Un señor mayor de 74 años llamado Bruce Springsteen ha ofrecido esta semana cinco conciertos en España y regalado quince horas de música en vivo en tres actuaciones en el estadio Metropolitano de Madrid y dos en Montjuïc.
Pero el Springsteen de hoy que se bate en retirada, alejado por cuestiones biológicas de aquellos directos salvajes que forjaron su leyenda en los ochenta, es todavía un animal escénico descomunal, capaz de acompañar a su público hasta un estado muy cercano a la felicidad. No estamos hablando de veinteañeros, sino de una parroquia talludita y con algunos achaques que ya había escuchado todas las obras maestras del músico de New Jersey antes de que Taylor Swift naciera en 1989. Y que inexplicablemente vuelve a reunirse a cada nueva cita dejando todo atrás.
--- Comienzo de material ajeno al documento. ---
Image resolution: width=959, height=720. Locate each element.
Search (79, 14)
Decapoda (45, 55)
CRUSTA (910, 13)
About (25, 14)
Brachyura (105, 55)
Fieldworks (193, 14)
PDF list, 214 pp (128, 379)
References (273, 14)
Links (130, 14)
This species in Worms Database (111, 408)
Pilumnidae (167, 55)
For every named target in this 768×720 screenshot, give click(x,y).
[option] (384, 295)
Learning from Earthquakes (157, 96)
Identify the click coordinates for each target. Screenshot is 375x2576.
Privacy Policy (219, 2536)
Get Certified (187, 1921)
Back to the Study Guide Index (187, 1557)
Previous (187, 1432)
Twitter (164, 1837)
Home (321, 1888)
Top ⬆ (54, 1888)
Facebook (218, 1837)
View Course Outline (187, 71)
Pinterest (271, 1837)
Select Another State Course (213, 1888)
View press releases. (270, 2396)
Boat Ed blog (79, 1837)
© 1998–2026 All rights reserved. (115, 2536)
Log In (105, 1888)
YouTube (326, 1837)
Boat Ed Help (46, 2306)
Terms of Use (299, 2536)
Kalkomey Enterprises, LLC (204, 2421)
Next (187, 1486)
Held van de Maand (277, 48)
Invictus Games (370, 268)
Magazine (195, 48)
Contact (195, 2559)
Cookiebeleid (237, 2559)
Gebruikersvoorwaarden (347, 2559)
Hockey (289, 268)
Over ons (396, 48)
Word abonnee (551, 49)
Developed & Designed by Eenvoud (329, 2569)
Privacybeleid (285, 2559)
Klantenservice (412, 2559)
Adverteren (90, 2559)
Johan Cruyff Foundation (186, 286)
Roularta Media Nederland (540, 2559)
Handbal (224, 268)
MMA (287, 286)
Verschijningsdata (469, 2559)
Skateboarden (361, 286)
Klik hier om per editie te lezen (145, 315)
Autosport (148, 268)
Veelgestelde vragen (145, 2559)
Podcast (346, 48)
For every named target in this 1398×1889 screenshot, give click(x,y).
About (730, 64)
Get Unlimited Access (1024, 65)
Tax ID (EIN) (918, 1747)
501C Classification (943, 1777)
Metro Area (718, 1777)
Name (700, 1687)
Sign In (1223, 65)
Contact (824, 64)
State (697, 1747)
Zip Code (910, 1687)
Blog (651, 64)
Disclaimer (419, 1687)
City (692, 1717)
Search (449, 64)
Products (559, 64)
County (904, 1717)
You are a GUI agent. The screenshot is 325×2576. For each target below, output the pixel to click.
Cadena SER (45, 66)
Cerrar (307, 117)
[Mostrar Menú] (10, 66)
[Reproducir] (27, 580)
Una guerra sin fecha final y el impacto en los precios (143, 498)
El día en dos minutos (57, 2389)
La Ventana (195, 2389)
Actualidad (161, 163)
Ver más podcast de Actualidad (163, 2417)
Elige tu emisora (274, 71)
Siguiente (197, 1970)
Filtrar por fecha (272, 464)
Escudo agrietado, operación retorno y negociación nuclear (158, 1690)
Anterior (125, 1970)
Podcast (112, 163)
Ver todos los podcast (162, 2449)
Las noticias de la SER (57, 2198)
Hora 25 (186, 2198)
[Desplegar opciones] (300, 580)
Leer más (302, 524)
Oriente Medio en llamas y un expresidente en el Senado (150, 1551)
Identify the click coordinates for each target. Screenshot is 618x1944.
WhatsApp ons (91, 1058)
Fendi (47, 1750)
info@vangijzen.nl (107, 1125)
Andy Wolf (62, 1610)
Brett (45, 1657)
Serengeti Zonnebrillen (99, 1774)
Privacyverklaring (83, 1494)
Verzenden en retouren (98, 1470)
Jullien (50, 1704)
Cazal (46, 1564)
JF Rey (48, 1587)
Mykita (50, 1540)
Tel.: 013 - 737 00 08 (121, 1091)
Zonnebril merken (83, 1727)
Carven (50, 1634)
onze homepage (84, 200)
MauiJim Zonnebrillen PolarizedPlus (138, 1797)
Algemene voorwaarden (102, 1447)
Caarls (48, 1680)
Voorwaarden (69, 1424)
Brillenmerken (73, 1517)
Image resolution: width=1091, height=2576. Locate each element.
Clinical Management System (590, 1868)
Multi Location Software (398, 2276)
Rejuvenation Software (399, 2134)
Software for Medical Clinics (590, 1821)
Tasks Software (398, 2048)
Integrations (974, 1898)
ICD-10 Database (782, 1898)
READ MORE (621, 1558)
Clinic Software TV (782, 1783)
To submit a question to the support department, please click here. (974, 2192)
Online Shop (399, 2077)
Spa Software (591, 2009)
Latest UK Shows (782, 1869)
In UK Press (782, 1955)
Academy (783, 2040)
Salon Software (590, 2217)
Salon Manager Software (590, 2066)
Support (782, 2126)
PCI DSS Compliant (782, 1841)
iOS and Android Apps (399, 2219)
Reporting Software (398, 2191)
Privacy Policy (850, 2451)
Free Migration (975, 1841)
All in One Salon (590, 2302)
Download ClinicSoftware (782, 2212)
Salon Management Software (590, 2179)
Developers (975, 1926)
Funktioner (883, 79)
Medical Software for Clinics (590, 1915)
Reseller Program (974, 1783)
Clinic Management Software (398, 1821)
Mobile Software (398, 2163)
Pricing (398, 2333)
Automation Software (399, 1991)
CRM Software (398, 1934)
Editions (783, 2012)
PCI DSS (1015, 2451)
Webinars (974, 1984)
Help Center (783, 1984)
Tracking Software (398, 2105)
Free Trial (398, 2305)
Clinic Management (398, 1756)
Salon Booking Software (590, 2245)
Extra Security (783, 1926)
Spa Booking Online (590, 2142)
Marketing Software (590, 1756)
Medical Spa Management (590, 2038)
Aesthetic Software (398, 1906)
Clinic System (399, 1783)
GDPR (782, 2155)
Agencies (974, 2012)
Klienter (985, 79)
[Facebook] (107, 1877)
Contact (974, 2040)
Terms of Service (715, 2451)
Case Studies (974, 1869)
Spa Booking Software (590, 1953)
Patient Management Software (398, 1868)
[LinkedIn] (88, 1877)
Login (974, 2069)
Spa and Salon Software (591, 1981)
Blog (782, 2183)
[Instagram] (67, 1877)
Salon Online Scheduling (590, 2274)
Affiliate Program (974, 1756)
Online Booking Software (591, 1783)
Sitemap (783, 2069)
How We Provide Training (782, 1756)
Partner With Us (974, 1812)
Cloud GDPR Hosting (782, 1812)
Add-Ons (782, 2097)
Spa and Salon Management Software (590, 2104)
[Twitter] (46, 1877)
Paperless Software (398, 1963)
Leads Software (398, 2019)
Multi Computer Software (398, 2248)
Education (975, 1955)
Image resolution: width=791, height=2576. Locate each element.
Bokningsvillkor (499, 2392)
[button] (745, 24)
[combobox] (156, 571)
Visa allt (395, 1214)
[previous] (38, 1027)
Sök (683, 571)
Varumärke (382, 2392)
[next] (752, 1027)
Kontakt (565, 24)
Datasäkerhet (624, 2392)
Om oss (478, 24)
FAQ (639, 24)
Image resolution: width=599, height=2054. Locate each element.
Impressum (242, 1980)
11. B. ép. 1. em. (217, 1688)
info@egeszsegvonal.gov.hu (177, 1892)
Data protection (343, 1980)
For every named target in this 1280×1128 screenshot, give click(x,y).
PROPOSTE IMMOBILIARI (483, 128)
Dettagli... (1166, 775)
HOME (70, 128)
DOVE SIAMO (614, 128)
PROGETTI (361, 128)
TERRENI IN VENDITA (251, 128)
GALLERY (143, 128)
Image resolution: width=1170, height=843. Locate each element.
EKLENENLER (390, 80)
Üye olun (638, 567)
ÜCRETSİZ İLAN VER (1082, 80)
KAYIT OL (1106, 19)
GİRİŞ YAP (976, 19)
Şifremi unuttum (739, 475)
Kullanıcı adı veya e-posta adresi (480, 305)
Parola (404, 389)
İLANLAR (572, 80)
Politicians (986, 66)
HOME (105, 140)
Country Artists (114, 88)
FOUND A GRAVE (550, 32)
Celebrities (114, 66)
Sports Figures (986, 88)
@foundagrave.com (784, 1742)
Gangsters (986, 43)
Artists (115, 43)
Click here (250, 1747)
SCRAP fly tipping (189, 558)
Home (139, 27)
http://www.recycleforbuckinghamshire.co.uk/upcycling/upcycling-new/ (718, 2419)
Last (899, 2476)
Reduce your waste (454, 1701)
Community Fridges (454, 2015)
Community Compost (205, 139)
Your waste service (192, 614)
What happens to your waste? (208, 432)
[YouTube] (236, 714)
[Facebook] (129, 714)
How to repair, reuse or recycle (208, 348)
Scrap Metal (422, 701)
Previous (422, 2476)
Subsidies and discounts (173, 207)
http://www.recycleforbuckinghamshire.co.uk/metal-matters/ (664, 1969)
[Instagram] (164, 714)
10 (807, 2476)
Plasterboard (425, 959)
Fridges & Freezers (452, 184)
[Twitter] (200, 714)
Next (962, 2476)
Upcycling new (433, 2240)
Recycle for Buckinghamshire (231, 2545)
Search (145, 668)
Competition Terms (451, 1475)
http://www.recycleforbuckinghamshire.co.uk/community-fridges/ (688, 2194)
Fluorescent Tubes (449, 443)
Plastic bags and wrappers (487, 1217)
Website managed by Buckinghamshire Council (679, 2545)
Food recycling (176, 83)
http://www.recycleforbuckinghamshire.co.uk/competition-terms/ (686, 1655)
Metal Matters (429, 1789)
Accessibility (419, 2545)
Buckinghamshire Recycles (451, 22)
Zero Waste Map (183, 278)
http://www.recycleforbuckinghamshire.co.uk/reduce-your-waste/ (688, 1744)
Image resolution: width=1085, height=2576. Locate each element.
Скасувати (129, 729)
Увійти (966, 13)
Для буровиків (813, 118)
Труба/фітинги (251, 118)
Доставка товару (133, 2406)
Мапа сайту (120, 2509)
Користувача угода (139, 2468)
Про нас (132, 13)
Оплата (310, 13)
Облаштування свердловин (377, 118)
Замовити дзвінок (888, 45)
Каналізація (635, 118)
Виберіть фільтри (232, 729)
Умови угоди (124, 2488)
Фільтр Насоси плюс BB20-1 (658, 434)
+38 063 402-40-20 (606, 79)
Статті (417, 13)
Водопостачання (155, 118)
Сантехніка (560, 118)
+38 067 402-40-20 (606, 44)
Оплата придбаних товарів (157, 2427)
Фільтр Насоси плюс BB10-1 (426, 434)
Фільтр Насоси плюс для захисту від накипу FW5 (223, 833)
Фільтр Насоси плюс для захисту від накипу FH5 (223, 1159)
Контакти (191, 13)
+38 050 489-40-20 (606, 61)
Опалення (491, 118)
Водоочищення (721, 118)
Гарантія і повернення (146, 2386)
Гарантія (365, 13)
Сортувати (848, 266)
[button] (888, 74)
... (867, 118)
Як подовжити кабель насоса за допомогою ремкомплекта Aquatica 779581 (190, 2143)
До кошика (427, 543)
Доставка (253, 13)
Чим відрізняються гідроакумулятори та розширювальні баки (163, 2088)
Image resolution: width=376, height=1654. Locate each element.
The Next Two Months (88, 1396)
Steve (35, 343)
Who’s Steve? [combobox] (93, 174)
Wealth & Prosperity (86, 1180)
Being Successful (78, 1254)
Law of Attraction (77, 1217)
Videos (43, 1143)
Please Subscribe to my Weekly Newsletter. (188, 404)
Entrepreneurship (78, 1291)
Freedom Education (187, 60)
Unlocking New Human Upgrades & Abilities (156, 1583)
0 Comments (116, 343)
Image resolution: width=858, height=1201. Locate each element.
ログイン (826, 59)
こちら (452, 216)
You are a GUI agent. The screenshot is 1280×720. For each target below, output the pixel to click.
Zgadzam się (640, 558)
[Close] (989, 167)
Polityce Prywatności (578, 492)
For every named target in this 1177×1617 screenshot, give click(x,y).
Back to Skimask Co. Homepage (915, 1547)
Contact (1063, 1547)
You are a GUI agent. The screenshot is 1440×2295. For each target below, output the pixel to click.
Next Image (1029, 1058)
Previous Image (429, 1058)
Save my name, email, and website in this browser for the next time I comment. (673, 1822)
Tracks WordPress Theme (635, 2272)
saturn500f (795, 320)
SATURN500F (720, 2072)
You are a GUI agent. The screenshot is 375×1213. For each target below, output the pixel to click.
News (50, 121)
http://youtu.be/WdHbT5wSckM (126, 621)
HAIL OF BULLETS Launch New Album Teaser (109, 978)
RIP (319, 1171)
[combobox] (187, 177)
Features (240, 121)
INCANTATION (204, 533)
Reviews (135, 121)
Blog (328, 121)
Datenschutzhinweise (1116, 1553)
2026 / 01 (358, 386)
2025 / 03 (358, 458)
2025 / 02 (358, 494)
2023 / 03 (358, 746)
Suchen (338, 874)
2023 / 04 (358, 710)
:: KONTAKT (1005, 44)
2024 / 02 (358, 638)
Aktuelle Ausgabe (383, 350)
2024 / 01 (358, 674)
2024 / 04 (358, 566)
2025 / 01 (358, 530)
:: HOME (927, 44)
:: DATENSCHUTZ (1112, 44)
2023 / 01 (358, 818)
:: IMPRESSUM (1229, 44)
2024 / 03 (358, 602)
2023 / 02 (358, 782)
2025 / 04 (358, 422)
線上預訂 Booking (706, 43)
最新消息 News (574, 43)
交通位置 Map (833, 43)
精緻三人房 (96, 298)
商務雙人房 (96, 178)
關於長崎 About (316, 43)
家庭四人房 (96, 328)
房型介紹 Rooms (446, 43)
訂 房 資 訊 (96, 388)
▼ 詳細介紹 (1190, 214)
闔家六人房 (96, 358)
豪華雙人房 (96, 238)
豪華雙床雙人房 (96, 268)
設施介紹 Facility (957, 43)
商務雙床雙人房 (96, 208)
Ese público se sabe a la perfección en qué estrofa de Thunder Road ofrecerá Springsteen el micrófono al público; el balanceo de brazos que repetirá todo el estadio para acompañar la interpretación de Bobby Jean o cómo entonar la parte coral de Badlands. Y aún así desea volver a participar en esa gran misa pagana. Quizá porque ver a Springsteen desatado es una experiencia que no tiene precio. Quizá porque esa música es el último hilo que une su juventud con su madurez. Tal vez porque esas canciones acompañaron una historia de amor o una amistad. Y seguramente porque nadie quiere faltar al último concierto de un artista que nos hizo tan feliz y que ahora se despide, en el último bis, cantándonos que nos verá en sus sueños.